O que fazer: Continue o texto sobre a BR-080 em Mato Grosso a partir do ponto em que ele termina.

Trecho do texto:

· · ·

A não pavimentação do trecho em Mato Grosso está consumada nos mandatos do presidente Lula e de Mauro Mendes, que terminam em 31 de janeiro de 2026. A obra sequer é citada nos planos dos dois governos para 2025. No melhor dos cenários – ou dos mundos – ainda que a mesma começasse em 2026 não haveria tempo para sua conclusão. Além da extensão de 200 km e da ponte sobre o rio das Mortes, o trecho de 120 km entre a vila Berrante e a divisa com Goiás, no rio Araguaia, é inundável e fica encoberto pelas águas em alguns pontos, entre dezembro e março – é muito parecido com a topografia da Rodovia Transpantaneira, em Poconé – esse fato reduz o período dos trabalhos de engenharia ao longo do ano.

Para melhor entendimento: em Mato Grosso o trecho de 200 km onde deverá ser implantada a BR-080 abrange dois municípios: Ribeirão Cascalheira e Cocalinho. Em Ribeirão Cascalheira sua extensão é de 80 km, da cidade à vila Berrante, na margem do rio das Mortes, que faz o limite com Cocalinho, e neste município, de 120 km até a divisa com Goiás, no rio Araguaia, em Luiz Alves.

Cocalinho tem topografia plana com muitas áreas alagadas, o que exigirá levantamento do leito da rodovia e a construção de passagens para as águas. Essa peculiaridade do município dificultava seu acesso até recentemente. No período das chuvas, chamado de Inverno,  a melhor rota para quem estava em Cuiabá era por Montes Claros de Goiás e Itacaiú no município de Britânia (GO), pois as rodovias MT-100 e MT-326 ficavam submersas em alguns trechos.

· · ·

Itens de dados armazenados:
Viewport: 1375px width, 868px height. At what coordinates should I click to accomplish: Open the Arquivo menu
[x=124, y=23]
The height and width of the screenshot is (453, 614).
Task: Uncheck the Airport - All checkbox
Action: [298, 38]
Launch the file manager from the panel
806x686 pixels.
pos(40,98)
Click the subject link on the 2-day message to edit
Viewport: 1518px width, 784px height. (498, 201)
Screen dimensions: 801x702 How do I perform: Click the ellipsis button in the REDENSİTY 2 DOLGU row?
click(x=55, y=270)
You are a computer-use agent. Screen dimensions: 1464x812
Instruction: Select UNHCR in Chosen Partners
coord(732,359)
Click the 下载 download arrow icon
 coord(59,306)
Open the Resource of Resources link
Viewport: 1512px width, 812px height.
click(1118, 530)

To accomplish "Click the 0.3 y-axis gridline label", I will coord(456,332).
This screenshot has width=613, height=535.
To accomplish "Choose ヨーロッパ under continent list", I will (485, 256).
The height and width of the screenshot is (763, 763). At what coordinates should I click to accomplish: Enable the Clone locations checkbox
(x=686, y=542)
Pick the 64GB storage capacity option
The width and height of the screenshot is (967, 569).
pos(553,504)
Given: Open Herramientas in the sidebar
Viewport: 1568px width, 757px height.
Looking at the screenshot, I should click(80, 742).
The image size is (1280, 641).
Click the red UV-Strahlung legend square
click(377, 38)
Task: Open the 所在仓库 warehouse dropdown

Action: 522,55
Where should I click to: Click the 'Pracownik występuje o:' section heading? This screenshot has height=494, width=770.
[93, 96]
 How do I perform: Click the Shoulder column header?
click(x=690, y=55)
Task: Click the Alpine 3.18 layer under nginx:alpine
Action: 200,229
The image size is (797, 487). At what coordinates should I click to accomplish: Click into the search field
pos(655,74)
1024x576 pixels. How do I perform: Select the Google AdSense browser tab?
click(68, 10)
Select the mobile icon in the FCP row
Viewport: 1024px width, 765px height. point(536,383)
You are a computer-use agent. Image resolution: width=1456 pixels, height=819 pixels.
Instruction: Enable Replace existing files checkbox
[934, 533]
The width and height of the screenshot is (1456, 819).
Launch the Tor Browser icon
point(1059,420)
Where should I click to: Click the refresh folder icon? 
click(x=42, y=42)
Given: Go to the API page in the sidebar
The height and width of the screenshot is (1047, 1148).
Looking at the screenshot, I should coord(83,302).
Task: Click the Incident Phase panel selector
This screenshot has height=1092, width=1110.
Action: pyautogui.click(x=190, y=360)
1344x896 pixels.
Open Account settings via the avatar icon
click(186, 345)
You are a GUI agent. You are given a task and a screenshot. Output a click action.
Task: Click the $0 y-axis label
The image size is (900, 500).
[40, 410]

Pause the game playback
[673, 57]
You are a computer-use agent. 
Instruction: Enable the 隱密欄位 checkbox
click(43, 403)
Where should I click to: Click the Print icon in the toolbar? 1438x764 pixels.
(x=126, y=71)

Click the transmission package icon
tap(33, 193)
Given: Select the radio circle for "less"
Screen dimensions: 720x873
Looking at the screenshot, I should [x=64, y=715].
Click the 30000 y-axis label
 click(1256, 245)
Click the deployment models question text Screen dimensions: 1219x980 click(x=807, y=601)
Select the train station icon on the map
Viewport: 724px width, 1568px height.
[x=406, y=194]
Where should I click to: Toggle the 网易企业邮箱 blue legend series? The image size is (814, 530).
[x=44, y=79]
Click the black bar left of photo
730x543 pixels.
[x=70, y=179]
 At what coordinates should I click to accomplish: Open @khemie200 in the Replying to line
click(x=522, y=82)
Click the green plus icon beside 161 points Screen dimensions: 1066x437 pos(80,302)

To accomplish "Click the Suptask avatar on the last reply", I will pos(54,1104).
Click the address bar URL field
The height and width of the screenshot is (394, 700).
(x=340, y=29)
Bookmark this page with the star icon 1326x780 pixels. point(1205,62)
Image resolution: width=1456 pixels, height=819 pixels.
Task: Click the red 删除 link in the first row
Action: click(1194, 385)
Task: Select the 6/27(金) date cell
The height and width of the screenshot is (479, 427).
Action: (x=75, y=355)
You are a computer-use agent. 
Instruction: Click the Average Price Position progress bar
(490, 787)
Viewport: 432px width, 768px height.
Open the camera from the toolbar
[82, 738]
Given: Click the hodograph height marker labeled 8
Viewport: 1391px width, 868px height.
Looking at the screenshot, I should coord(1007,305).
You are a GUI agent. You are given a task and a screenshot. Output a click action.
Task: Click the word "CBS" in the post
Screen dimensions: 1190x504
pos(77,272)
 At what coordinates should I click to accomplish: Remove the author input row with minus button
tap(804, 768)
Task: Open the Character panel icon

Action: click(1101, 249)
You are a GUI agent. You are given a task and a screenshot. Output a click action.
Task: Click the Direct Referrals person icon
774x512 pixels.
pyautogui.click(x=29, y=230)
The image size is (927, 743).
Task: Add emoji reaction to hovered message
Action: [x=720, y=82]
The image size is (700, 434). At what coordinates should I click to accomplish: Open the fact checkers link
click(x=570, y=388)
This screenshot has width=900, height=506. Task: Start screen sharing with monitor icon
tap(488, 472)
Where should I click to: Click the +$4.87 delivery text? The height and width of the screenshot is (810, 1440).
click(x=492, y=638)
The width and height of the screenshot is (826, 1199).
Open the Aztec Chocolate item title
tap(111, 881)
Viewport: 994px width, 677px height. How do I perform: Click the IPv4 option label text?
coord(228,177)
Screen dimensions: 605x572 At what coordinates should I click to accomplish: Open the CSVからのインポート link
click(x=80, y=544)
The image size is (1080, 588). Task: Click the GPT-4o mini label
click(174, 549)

· · ·

Sua resposta:
Dr. Eugênio cobrando

Representante político do Vale do Araguaia, Dr. Eugênio visitou a ponte no final da semana passada, acompanhado por políticos da região. O parlamentar insiste na cobrança da pavimentação do trecho em Mato Grosso, mas prega no deserto.

Além da frieza da classe política mato-grossense em relação ao Vale do Araguaia, até a Imprensa cuiabana nega espaço para noticiar seus interesses. O distanciamento de Mato Grosso é crônico e alimenta o sentimento pela emancipação do Estado do Araguaia.

Sempre foi assim com o Araguaia

A vergonhosa ponte liga o nada a lugar nenhum não é o único vexame no setor rodoviário no Vale do Araguaia. Senão vejamos:

Em janeiro de 1979 com a instalação de Mato Grosso do Sul, desmembrado em novembro de 1977, Mato Grosso tinha 998.730 habitantes concentrados em Cuiabá, seu entorno e nos poucos municípios da época, mas o Vale do Araguaia era imenso vazio demográfico, sobretudo mais ao Norte. Essa era a realidade a ser enfrentada pelo governo estadual, que precisava executar obras e promover a ocupação populacional como orientavam os bordões do regime militar: Homens sem terra para terra sem homens e Integrar para não Entregar. Nesse contexto, a iniciativa privada foi decisiva para a criação de cidades, a exemplo de Santa Cruz do Xingu, como veremos, e Sinop, Sorriso, Alta Floresta, Nova Mutum, Canarana, Água Boa, Querência, Comodoro, Nova Bandeirantes, Vila Rica, Colíder e outras.

Um erro de engenharia beneficiou Santa Cruz do Xingu

Em abril de 1979 no alvorecer da nova realidade territorial mato-grossense a empresa de sociedade anônima Colonizadora e Representação do Brasil (Corebrasa) requereu junto ao presidente do Incra, Paulo Yokota, a aprovação de um projeto de colonização numa área de 24.969 hectares então pertencente ao município de Luciara. O projeto levava a chancela técnica do engenheiro agrônomo Orlando Roewer, figura lendária na criação de Canarana, onde foi braço direito do colonizador e pastor luterano Norberto Schwantes, fundador na região das cidades de Canarana, Água Boa e Querência, e de Terra Nova do Norte e Nova Guarita, no Nortão.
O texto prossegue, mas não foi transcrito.